The first film in the series sets Freddy’s emergence against the backdrop of a strained and dysfunctional household. Heather Langenkamp as the protagonist Nancy has just the right mix of vulnerability and resourcefulness, taking the fight to Freddy in the climactic scenes of the movie. The film is also noticeable for being an early starring role for Johnny Depp, who meets a particularly bloody end.
The second film, though not thought of particularly favourably nowadays outside of cult circles, is still notable for being a (now hilariously transparent) metaphor for the difficulties of dealing with a burgeoning sexual identity during adolescence. Controversially it messes with the series mythology; with Freddy possessing the closeted protagonist and using him as a vessel with which to commit murders.
The third and probably best entry in the series, Dream Warriors, see’s the return of a now adult Nancy as she helps a group of troubled, diverse teens in a mental institution as they are paid a visit by Freddy. It’s the rare slasher film, in which you grow to care for the cast of teens, rather than seeing them as disposable fodder for the movies antagonist. From the troubled Taryn to the geeky Will Stanton, the film is full of memorable characters. Freddy, for better or worse, also has more personality in this film, with his now trademark sense of humour rearing its charred head, culminating in some memorable one liners.
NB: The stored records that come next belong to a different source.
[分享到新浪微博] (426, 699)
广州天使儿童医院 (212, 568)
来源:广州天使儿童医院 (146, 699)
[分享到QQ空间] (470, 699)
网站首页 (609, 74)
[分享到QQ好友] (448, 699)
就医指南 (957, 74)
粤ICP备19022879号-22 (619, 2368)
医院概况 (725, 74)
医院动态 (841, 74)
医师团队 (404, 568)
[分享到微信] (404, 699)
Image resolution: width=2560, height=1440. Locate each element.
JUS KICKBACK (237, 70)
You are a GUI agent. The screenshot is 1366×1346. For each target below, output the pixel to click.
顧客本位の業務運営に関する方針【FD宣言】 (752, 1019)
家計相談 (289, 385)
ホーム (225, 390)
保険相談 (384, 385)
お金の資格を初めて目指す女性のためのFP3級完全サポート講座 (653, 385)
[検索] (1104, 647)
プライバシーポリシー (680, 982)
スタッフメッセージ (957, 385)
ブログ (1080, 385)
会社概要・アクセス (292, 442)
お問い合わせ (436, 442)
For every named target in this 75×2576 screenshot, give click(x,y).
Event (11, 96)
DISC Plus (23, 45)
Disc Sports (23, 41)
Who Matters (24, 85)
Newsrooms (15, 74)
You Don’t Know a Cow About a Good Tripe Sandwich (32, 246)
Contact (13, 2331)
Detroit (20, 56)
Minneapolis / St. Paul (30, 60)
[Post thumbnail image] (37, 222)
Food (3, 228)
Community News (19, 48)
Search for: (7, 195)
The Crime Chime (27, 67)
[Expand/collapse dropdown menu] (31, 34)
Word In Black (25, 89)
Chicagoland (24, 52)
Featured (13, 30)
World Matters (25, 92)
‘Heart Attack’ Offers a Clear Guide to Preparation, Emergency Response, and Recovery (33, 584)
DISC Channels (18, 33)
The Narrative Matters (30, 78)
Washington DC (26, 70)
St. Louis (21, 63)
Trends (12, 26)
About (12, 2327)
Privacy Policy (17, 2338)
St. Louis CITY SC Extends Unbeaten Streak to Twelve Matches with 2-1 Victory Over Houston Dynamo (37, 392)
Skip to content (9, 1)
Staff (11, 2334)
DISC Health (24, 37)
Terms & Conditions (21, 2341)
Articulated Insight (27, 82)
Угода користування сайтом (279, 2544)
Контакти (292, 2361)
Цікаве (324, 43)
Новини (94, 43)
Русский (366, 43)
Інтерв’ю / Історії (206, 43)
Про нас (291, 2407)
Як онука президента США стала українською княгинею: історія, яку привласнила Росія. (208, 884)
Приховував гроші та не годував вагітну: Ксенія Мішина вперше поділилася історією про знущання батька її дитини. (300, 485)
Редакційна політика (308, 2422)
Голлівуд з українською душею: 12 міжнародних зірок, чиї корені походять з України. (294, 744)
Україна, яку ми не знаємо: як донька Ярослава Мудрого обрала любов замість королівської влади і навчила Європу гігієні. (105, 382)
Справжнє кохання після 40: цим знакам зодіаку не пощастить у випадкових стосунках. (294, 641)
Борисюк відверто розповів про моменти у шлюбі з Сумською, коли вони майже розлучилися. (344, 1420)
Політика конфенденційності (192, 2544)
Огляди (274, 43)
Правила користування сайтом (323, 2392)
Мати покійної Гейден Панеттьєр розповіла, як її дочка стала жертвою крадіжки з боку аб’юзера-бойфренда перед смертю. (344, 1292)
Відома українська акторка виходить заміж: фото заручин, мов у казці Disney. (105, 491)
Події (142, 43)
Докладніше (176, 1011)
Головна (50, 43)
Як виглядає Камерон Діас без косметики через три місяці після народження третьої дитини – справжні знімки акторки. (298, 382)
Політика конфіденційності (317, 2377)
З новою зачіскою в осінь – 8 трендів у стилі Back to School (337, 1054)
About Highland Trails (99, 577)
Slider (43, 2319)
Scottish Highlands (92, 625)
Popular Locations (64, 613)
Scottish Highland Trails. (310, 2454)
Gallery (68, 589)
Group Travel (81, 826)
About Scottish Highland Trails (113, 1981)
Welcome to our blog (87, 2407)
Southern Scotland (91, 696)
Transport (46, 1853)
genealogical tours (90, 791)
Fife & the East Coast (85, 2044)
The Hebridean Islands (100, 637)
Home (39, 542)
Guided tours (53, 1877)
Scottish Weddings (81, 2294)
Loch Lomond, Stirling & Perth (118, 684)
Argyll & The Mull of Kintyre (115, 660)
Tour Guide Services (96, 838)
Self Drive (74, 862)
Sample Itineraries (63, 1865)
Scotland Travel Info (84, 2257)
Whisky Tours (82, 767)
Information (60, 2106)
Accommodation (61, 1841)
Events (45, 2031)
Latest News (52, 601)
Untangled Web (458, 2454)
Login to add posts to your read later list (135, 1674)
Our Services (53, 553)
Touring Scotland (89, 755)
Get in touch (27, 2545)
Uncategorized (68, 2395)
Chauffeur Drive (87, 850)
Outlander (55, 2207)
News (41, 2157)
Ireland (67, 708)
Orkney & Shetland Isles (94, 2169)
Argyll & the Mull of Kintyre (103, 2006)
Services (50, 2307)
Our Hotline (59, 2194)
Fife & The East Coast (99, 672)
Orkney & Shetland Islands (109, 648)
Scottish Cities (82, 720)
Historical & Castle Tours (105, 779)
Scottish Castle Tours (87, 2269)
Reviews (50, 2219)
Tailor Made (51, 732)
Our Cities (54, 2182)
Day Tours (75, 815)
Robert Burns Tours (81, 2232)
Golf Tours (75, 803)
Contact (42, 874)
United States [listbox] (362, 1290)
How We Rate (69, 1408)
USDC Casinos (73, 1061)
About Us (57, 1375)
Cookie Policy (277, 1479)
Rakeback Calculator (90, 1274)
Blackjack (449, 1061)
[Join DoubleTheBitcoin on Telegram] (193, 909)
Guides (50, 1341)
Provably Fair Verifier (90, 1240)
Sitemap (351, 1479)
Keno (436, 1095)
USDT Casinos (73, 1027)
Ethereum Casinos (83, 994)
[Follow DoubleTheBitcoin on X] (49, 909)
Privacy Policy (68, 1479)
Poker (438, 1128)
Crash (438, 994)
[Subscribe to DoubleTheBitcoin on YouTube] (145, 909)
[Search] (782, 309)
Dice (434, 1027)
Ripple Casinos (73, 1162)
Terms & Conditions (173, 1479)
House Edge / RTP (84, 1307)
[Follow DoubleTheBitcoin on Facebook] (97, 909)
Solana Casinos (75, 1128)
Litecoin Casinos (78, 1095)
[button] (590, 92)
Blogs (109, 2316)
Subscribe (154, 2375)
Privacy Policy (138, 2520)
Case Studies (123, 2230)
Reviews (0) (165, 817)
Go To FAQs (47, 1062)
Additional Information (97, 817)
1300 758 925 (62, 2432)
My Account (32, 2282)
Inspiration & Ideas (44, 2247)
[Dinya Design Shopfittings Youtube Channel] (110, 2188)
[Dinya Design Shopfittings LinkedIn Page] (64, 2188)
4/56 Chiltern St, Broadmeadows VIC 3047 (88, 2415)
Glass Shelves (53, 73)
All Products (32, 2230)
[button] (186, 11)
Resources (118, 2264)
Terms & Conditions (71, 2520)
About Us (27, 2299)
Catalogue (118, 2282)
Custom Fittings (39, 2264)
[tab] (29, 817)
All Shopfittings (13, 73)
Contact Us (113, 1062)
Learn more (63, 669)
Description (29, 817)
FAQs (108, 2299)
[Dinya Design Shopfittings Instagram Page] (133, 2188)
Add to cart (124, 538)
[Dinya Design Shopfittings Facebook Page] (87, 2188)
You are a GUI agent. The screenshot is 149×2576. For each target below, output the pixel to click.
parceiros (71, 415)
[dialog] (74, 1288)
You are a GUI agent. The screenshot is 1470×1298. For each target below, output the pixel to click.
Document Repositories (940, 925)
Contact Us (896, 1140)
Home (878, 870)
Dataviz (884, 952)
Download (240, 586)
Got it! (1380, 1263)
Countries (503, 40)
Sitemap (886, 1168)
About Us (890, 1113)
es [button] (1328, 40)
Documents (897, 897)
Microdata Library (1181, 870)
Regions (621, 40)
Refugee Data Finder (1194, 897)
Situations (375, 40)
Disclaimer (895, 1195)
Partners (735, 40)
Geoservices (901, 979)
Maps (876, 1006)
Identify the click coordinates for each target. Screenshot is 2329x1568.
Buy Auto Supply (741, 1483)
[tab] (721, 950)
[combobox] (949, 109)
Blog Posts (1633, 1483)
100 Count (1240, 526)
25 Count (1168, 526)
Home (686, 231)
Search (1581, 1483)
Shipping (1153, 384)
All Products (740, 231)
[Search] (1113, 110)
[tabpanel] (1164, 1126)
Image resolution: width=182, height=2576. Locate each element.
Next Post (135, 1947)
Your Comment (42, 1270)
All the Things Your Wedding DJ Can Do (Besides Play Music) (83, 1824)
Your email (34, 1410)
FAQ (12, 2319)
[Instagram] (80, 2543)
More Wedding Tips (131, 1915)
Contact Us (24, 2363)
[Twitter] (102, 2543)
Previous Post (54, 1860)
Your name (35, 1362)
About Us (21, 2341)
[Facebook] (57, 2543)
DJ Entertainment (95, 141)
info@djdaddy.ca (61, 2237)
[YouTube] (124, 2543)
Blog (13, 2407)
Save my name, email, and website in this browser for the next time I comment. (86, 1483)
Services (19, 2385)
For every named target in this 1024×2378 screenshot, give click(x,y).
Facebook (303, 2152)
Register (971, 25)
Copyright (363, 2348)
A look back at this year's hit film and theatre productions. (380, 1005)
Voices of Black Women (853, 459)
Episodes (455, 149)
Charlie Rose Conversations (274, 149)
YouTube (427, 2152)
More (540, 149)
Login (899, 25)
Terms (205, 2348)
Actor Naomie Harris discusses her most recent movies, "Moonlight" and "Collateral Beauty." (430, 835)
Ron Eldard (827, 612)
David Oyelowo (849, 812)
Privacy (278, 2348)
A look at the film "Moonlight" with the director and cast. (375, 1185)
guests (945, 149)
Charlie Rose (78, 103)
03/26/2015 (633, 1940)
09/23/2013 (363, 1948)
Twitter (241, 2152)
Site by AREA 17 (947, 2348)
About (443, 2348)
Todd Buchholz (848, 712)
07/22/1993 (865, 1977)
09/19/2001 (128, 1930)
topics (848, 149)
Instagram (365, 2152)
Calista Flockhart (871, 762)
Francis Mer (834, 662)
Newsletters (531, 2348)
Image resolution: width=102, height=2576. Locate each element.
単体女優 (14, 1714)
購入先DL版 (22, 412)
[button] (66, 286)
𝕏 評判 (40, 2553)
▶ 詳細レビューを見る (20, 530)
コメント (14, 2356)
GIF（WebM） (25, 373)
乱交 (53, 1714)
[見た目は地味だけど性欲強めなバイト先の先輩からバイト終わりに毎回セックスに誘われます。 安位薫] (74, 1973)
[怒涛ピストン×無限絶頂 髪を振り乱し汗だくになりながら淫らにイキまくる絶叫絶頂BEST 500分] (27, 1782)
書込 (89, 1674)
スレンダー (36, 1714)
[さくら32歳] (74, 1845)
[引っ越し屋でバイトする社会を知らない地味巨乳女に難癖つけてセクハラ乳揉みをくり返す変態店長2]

The following three films never really recapture the lightning in a bottle magic that makes Dream Warriors such an entertaining movie, or the first so enduring. Wes Craven’s involvement is missed. They have some visually inventive death scenes, memorably involving everything from superhero power fantasies to being trapped inside a video game. And the fifth film in franchise does boast some impressively realised gothic aesthetics and a darker tone.
The most interesting elements of these later movies involve the further exploration of Freddy’s history and the macabre series of events that led to his demise and rebirth as the nightmarish phantasm we know today.
Both series took something of a sabbatical in the early nineties, as both franchises effectively culminated in the ‘death’ of their monsterish antagonists. The final entry in the Friday series, Jason Goes to Hell, ends with Freddy’s gloved hand pulling Jason’s mask down into the depths of the neverworld.
Little more than a knowing in-joke, nonetheless it whet audiences appetites for a confrontation between the two iconic slasher villains. However they’d have to wait ten long years for this to happen. There only relief coming in the form of the largely considered non-canon efforts of the pre-Scream metahorror of Wes Craven’s New Nightmare, and the tongue-in-cheek future shocks of Jason X.
Though somewhat dissimilar in tone and intent, both films are iconic 80’s slasher movie staples which helped to popularise the genre. Both, to varying degrees playfully mix sex and adolescent experimentation with gory repercussions. And both have created iconic, distinctive and enduring horror icons with near universal recognisability in the pop consciousness.
The meeting of these two icons in the fittingly titled Freddy vs. Jason is a fun, frenetic and satisfying end to both franchises. It pulls respectfully from the canon and lore of each franchise without being beholden or weighed down by it. The kids are largely of the disposable cipher variety, but they’re not really who the audience is here for. The film delivers on its title and offers an enjoyably goofy, comic book-like showdown between the two horror legends. The only real downside to the movie outside of the flat, interchangeable nature of the core group of teens is the overreliance of already-dated cgi effects. As two franchises notable for their expert use of practical gore and technical effects in their 80’s heyday, it’s disappointing to see little evidence of it here.
This film saw both franchises reach their natural conclusion, and the retirement of Robert Englund as Freddy. Both franchises were subsequently rebooted with mixed-to-negative results, and Jason is currently awaiting a new incarnation on TV.
The future of both series is uncertain, especially with the recent sad passing of Nightmare creator Wes Craven. A reboot of the Friday the 13th franchise is currently slated for a 2017 release, but this has changed multiple times in the past few months. What is certain however, is that both series left a strong and enduring stamp on horror cinema and popular culture in general, and their influence and legacy will continue to be felt for many years to come.